Vulnerability assessments identify security weaknesses in networks, systems, and applications. Vulnerabilities can stem from an unpatched application or operating system, a small misconfiguration in a firewall or router, or unknowingly providing excessive access to a system or a portion of a network.
Attackers are aware of vulnerabilities and are always looking for easy targets that can be exploited. The impact can be tremendously large and damaging.
It can be difficult to defend against an attack if you are unaware of vulnerabilities already present in your system. New vulnerabilities are discovered in applications and operating systems every day, and can be unintentionally created anytime the system is altered. An aggressive patching policy in conjunction with regular vulnerability assessments can drastically reduce the risk that your system, network, or application will fall victim to an attack.

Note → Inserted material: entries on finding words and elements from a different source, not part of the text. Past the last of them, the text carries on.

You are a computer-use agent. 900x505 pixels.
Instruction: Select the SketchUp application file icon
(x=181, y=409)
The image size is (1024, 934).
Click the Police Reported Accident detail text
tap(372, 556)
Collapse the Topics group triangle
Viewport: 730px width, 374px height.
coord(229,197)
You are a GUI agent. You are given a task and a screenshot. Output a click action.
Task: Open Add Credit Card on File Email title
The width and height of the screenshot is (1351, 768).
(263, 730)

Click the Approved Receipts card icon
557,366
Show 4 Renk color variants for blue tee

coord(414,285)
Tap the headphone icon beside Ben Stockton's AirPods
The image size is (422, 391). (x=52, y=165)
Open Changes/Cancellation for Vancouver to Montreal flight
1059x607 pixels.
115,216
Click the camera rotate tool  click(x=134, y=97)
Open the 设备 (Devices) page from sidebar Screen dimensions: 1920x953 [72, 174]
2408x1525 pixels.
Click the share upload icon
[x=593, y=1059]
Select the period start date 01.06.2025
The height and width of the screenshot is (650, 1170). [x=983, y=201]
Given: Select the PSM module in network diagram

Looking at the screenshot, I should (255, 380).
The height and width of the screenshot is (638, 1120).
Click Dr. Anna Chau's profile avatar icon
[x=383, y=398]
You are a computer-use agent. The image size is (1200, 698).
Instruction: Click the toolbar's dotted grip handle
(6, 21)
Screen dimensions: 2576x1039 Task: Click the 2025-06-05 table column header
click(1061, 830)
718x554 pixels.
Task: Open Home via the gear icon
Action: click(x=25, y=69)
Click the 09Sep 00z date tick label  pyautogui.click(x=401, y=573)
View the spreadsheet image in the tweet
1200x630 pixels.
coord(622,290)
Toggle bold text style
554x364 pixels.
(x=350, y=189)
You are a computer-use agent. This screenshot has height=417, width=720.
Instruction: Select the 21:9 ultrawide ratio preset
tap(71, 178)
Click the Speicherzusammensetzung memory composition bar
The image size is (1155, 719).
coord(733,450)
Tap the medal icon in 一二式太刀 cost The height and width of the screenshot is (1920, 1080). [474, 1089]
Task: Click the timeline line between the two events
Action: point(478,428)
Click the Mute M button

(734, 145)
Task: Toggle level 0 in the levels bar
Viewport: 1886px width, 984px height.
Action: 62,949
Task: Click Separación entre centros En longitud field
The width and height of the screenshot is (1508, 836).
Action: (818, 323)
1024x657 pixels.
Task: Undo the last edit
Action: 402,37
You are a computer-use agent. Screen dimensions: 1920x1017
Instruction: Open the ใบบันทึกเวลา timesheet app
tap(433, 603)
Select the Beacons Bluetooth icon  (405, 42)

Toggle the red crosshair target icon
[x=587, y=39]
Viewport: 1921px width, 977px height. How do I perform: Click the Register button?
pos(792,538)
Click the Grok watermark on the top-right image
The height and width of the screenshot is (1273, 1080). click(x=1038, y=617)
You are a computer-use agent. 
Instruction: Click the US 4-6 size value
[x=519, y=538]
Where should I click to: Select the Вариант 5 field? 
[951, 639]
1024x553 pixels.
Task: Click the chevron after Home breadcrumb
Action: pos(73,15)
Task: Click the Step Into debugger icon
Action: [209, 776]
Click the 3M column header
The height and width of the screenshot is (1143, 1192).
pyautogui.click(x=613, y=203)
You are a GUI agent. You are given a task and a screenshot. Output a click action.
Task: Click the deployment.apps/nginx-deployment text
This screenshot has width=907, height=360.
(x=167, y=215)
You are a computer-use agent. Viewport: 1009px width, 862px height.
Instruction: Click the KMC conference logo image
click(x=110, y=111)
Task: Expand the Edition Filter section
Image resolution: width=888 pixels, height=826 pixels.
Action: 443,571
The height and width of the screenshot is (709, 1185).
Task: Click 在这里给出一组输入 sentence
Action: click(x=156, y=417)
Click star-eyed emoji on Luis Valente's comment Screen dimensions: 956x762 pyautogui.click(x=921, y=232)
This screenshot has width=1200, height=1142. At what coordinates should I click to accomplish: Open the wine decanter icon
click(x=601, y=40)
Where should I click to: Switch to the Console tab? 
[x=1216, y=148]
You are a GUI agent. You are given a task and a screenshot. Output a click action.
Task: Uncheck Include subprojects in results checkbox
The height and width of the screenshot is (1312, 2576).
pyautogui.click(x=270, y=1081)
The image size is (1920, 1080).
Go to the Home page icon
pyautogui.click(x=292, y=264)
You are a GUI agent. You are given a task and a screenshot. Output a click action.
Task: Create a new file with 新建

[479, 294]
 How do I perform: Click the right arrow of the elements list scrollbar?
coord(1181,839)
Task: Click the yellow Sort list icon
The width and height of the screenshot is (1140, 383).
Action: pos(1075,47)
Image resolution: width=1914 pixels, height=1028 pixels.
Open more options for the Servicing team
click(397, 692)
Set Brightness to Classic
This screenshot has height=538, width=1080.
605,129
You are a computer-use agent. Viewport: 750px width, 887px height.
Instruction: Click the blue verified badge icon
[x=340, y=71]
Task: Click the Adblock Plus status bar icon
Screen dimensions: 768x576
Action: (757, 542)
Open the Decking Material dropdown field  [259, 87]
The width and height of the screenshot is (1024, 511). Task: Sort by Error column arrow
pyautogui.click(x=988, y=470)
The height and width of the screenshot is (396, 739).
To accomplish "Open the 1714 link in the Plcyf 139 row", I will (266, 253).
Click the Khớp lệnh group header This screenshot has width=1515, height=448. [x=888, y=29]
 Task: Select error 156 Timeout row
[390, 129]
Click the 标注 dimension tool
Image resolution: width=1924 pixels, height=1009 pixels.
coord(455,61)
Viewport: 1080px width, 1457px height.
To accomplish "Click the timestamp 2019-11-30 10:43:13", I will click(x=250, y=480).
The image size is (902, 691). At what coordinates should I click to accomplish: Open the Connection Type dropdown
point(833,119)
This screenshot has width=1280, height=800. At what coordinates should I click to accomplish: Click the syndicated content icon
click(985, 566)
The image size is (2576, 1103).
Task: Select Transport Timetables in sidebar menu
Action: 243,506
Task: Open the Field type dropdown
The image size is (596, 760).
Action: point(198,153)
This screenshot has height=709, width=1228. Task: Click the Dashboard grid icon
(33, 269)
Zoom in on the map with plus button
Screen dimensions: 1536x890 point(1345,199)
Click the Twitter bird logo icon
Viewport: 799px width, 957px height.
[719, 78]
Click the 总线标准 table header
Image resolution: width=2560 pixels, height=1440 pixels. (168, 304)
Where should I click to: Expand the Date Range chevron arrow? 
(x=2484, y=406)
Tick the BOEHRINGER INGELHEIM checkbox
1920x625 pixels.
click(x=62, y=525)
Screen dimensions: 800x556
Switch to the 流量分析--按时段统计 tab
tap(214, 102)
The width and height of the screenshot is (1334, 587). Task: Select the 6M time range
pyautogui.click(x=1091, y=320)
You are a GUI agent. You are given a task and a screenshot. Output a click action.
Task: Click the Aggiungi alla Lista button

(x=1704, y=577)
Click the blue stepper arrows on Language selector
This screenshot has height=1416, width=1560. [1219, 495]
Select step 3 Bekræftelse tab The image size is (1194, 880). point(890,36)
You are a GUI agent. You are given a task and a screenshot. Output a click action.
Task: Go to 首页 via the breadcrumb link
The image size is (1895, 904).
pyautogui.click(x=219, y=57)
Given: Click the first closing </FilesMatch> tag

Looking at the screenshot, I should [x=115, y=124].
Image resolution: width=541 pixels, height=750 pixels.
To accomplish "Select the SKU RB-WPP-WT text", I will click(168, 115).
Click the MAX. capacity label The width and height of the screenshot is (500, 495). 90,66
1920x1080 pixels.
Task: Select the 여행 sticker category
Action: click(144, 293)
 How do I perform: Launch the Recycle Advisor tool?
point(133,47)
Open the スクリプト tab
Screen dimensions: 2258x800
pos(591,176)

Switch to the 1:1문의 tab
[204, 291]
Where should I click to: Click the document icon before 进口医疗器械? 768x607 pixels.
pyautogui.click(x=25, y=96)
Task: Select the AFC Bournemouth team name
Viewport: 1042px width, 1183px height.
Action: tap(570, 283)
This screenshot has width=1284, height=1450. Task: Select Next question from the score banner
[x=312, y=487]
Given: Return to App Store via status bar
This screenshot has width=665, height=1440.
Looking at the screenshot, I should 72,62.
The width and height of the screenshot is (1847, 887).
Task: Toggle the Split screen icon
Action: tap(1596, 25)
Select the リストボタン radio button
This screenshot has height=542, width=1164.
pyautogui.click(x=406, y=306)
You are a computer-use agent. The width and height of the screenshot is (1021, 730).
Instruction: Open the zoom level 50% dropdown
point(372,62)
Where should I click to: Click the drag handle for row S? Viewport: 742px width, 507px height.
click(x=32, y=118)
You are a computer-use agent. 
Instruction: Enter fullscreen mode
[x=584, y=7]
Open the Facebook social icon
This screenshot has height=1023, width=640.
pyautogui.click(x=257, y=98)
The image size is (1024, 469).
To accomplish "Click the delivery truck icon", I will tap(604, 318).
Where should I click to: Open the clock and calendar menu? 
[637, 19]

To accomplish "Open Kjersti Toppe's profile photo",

Frequent vulnerability assessments are a requirement for most compliance standards (NIST, FedRAMP, CCRI, HIPAA, PCI, SOC, etc.).
Our Vulnerability Assessments
External Network Vulnerability Assessment
An external network vulnerability assessment can identify how a potential attacker can cause a threat to your system from the outside of your network. Our team can assess the safety of the entirety of your outward presence, including your perimeter devices, servers, applications, and encryption technology. Anything that is accessible from the Internet, we will assess for potential vulnerabilities. Our assessment includes both a documentation of findings and recommendations on how to remediate or mitigate these vulnerabilities effectively and efficiently.
Internal Network Vulnerability Assessment
While strong external security is paramount, savvy attackers have found ways to circumvent the firewall and other border protection devices. They often do so through client-side attacks, such as enticing users to click a link, open an infected document, and/or leading them to the attacker’s malicious website. Organizations must develop strong layers of internal security to prevent these attacks.
Our internal network vulnerability assessment is based on DoD Security Technical Implementation Guides (STIGs) and industry best practices and which takes into account a wide-range of network issues and identifies weaknesses that need correction, including mis-configurations and policy non-compliance vulnerabilities that a patch management system alone cannot address. It provides a comprehensive picture of all systems, services and devices that can breach a network as well as a complete, prioritized list of vulnerabilities that need to be addressed. Remediation is the follow-up stage after vulnerabilities have been accurately identified. The two work hand-in-hand and form a complimentary process.
With an internal network vulnerability assessment, our security analyst will assess your entire network infrastructure for vulnerabilities. Typically, this assessment will include examining everything, from servers, desktops, and group policy, to the configuration of networking devices and firewalls. Just like our external assessments, our internal assessment includes both a documentation of findings and recommendations on how to remediate and mitigate these vulnerabilities effectively and efficiently.
Our Wireless Security Services
With the mass adoption of wireless technology, it is rare for an organization to operate completely on the wire.
Wireless networks can be an easy attack vector for an adversary to gain entry into a corporate network. Wireless signals can sometimes be picked up a considerable distance from where they are broadcasted with simple, off-the-shelf hardware. If networks are not correctly configured, any information sent over a wireless network can be accessed to anyone within range. Strong wireless security is therefore essential.
Our wireless assessment will provide a comprehensive review of not only all your wireless access points and related wireless networking device configurations but also how the your physical networking environment is protected from your wireless network. This is essential when examining a wireless implementation to ensure that an attacker will be limited when attempting to access the rest of the corporate network, should your wireless network be compromised.
Our team will identify any weaknesses in the configuration or design of your wireless implementation and review against DoD and industry best practices. We will document any findings and provide you detailed recommendations on how to remediate or mitigate those weaknesses as efficiently and effectively as possible, thus greatly reducing the risk to your organization’s environment and sensitive data.
Wireless Penetration Test
A Wireless Penetration Test is the ultimate test to validate your wireless security implementation. Not all vulnerabilities can be fully vetted by a configuration or design review. Sometimes it may be necessary to take the next step and attempt to attack the wireless implementation.
With a Wireless Penetration Test, our security engineers will not only perform a complete Wireless Assessment but will also validate your wireless security by attempting to gain unauthorized access to the wireless network using techniques such as spoofing, encryption cracking, and man in the-middle & Rouge AP attacks. Our engineers will also fully test for any weaknesses that may allow an attacker to access other areas of your corporate network. A Wireless Attack & Penetration Test will identify vulnerabilities and if necessary, our engineers will offer advice for hardening and remediation.